:: WHAT YOU HAVE TO DO ::
Return the entries below verbatim. Pictures stay out.
○ ○ ○ ○ ○
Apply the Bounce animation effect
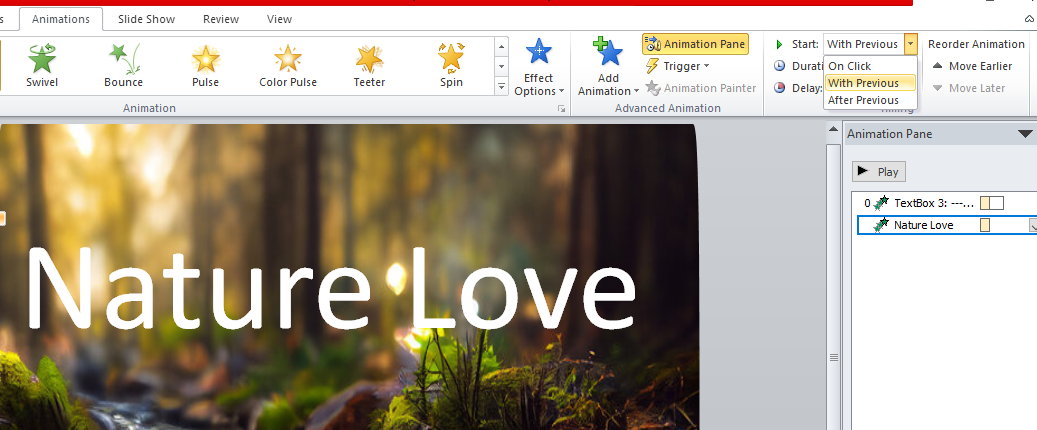 pos(123,65)
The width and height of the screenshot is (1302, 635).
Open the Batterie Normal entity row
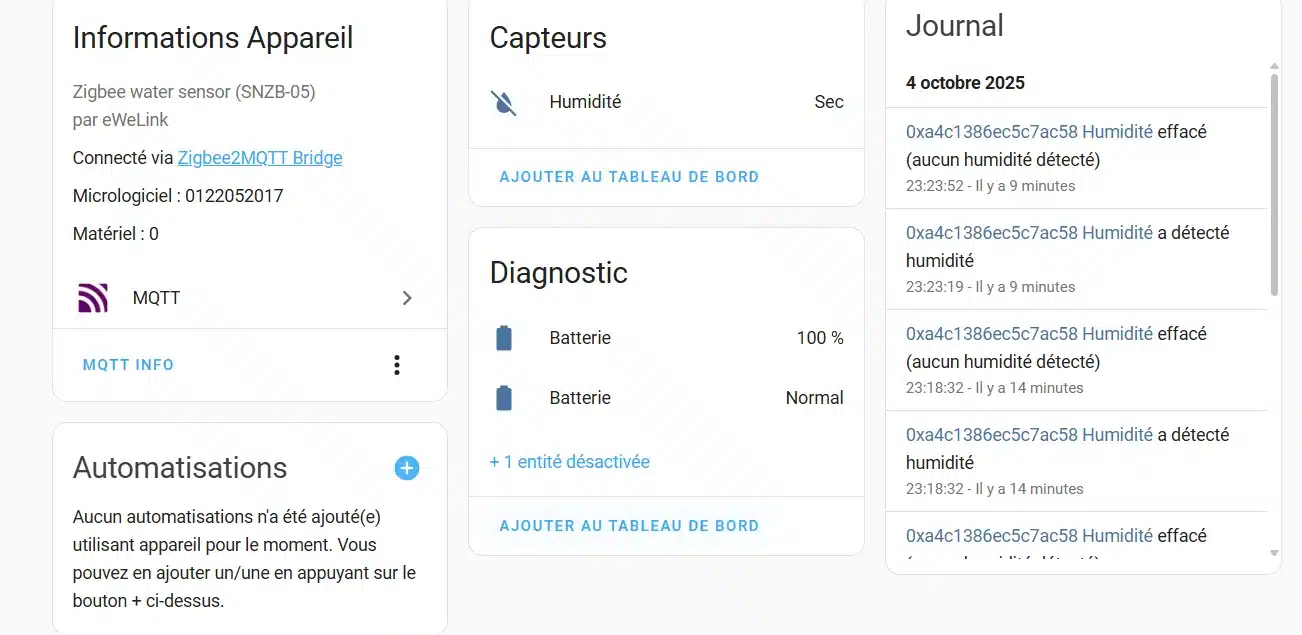click(x=666, y=398)
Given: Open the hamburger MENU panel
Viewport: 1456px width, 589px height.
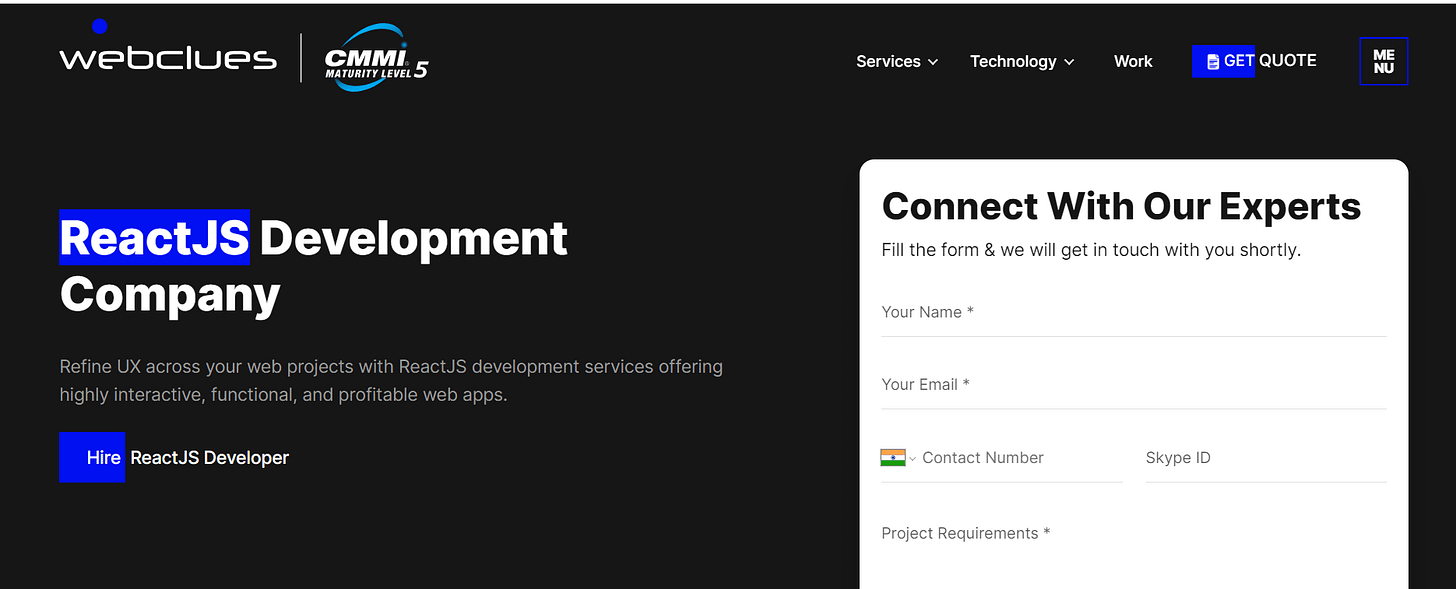Looking at the screenshot, I should (1383, 61).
○ ○ ○ ○ ○
:: SOLUTION TO THE EXERCISE ::
Apply the Bounce animation effect
 pos(123,65)
The width and height of the screenshot is (1302, 635).
Open the Batterie Normal entity row
click(x=666, y=398)
Given: Open the hamburger MENU panel
Viewport: 1456px width, 589px height.
Looking at the screenshot, I should (1383, 61).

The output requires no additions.